• [WHAT IS NEEDED]: Please count the lines in the items below that contain the string "text", and reply with only that number. Case counts when matching.

• [DATASET EXTRACT]:
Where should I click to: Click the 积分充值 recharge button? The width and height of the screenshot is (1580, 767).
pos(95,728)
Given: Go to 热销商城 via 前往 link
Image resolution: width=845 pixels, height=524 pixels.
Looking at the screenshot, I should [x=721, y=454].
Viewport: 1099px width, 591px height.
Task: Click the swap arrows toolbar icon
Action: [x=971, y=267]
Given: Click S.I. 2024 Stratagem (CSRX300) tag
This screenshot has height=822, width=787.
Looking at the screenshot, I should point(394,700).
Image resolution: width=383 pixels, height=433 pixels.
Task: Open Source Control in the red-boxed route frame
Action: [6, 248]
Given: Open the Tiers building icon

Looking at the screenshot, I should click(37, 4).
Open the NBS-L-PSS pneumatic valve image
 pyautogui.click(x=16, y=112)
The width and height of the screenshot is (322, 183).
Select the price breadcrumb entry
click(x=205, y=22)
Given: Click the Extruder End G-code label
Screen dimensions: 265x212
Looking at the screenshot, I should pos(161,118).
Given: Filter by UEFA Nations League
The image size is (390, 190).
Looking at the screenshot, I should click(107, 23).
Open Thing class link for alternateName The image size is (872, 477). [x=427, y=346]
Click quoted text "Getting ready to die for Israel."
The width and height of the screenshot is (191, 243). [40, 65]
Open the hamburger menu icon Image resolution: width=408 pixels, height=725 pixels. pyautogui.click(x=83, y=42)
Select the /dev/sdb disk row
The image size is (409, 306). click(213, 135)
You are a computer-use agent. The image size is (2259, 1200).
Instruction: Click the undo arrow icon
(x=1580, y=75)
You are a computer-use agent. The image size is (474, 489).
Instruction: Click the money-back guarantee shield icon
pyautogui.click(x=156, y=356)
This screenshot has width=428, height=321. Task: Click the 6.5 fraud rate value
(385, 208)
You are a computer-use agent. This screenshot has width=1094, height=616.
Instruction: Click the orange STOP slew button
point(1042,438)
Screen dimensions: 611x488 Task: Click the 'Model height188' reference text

• [OUTPUT OF THE TASK]: 2